[Xorp-hackers] Limitations for multiple instances of XORP

Bruce M Simpson bms at incunabulum.net
Wed Feb 27 08:46:48 PST 2008


Kaplan, Michael A wrote:
>
> I am running multiple instances of XORP on a single machine. I’m 
> looking for some data points in regards to how many instances a system 
> can handle before keeling over. Has anyone else experimented in 
> running multiple XORP instances?
>  
>

Haven't done this myself, although it is definitely a research topic.

A lot of work has gone into making it possible to run XORP virtual 
routers for simulation purposes, and I believe this is what some of Mark 
Handley's students at UCL have been involved with, perhaps they will 
chime in.

What I can tell you is that the sizable runtime memory footprint is 
going to have an effect -- the short answer is, try it and see. You say 
nothing about the size of this machine you're running XORP on, which 
XORP processes you are running, how you've built/linked them, so 
anything here is pure speculation without real data.

But I've just had some coffee, so I'll wax lyrical.

ELF lazy symbol binding will probably have a negligible effect on 
runtime performance, when executables are first loaded.

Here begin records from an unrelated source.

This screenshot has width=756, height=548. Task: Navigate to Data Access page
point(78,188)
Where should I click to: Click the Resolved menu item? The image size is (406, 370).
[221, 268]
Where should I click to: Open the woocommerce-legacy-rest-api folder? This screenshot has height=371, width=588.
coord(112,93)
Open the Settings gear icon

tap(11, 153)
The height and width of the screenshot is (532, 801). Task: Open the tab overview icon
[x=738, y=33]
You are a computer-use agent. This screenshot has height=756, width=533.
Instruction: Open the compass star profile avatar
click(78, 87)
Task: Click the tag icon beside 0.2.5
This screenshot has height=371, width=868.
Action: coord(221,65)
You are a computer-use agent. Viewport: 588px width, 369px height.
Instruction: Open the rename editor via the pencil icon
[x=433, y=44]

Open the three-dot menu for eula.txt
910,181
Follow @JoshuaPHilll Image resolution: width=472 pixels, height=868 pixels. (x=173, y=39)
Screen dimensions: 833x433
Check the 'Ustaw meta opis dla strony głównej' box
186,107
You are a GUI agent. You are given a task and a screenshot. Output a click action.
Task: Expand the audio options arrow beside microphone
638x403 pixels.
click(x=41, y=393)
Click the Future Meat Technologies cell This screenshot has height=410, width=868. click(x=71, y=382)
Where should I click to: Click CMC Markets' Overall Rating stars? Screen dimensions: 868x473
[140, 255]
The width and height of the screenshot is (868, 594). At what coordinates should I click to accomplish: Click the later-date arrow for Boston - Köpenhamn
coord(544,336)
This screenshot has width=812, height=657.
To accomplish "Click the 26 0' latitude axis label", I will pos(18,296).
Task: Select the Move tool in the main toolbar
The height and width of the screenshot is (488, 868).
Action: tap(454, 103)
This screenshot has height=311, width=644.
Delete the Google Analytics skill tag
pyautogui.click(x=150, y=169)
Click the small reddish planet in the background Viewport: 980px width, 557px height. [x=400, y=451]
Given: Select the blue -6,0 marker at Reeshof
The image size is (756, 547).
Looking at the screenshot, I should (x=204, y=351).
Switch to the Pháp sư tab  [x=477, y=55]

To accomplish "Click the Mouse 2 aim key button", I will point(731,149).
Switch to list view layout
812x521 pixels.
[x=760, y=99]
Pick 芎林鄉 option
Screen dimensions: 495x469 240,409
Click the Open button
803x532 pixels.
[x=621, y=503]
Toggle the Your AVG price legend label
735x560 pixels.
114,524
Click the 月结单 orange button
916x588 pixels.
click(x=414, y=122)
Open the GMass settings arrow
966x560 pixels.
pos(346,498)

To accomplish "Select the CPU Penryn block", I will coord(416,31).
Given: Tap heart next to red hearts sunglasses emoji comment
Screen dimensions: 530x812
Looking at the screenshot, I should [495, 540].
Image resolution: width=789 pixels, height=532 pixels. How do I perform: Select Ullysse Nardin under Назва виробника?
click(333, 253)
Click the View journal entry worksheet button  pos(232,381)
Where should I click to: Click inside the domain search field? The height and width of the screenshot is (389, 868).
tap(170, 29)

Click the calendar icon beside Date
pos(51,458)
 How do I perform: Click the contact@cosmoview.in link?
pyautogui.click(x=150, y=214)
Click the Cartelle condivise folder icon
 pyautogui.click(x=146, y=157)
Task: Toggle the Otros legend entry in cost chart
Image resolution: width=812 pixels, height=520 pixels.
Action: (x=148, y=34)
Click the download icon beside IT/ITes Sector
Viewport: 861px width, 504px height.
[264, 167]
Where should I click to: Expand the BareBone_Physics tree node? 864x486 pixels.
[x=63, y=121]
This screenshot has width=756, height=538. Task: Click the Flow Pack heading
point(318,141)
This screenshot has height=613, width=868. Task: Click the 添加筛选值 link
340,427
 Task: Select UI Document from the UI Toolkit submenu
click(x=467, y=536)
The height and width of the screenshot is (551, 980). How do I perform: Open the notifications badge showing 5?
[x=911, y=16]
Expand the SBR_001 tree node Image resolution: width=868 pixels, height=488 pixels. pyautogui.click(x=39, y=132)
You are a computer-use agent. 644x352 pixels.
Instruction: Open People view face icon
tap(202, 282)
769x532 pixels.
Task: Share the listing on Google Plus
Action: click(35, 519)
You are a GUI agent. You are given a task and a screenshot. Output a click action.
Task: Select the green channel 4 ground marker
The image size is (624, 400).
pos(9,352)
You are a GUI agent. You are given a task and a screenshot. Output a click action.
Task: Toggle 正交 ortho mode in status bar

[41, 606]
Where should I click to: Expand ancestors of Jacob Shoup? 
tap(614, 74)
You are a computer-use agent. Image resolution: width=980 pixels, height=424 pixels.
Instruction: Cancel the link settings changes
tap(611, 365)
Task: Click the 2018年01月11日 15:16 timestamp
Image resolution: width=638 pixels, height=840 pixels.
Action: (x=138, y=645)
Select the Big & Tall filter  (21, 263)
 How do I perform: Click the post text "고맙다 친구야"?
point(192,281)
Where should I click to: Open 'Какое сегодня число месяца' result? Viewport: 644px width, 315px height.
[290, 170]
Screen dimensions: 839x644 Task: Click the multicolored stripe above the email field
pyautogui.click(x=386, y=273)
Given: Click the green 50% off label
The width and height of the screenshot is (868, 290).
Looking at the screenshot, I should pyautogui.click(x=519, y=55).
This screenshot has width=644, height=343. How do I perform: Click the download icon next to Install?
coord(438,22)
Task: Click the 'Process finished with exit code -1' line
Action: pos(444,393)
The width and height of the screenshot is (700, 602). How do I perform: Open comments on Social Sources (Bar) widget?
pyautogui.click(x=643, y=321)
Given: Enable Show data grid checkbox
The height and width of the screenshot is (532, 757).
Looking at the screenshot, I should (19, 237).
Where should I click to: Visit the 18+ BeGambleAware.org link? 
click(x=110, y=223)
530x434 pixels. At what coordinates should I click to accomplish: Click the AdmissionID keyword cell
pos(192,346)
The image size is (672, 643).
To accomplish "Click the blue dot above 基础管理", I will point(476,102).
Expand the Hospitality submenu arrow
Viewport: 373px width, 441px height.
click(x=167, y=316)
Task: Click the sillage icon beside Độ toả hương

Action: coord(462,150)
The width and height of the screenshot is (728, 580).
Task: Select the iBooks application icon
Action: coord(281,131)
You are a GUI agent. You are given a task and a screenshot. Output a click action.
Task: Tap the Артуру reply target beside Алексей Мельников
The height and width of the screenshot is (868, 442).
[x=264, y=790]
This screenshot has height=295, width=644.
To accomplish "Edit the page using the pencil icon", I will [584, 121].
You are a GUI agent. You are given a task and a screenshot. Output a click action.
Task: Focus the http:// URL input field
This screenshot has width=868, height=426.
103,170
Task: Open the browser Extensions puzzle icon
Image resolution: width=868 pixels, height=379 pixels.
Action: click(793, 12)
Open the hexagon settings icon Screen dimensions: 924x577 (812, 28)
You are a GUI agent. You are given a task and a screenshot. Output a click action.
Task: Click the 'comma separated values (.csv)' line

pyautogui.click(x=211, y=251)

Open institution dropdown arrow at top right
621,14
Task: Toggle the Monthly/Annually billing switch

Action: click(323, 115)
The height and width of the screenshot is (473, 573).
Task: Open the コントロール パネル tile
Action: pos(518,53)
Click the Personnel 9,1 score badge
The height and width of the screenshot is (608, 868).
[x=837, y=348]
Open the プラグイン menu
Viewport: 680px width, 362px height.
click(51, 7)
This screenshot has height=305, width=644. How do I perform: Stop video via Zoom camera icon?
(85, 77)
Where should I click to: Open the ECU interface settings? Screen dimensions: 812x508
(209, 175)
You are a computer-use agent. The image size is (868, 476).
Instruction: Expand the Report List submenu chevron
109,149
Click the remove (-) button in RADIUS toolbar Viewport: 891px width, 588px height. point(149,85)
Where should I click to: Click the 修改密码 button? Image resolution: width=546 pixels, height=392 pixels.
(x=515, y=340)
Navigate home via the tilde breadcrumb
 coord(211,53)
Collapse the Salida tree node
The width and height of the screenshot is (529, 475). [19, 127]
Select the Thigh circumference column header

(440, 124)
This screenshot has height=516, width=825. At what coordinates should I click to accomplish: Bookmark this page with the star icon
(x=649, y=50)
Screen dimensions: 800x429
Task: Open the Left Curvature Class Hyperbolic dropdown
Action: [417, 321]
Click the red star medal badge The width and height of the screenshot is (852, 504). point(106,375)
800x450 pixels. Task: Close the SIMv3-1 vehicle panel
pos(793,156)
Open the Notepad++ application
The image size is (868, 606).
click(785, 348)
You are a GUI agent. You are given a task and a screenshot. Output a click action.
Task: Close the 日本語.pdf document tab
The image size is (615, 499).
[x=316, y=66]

Sure, page sharing will be a factor at the single executable level, but 
it's not the same as benchmarking the actual reduction in footprint when 
shared libraries are introduced across the board, something I did last 
year but haven't published.

I've done work on reducing this in build engineering land, by rototiling 
for shared libraries, something which people don't seem to want to get 
involved with ("Help me Obi-Wanken Autotools, you're my only hope") 
judging by the burgeoning silence on the topic -- or, perhaps it's more 
open source tragedy of the commons, what can we get for nothing this 
week/month?

[Cue slapstick humour]

The lack of progress is understandably so, given that the quality of the 
freely available tools has only recently come to the point where doing 
it for a moderately sized software project such as XORP, has been 
feasible, i.e. Boost.Build.

Also it qualifies as an "engineering topic", so academics don't get 
rewarded for writing papers about it.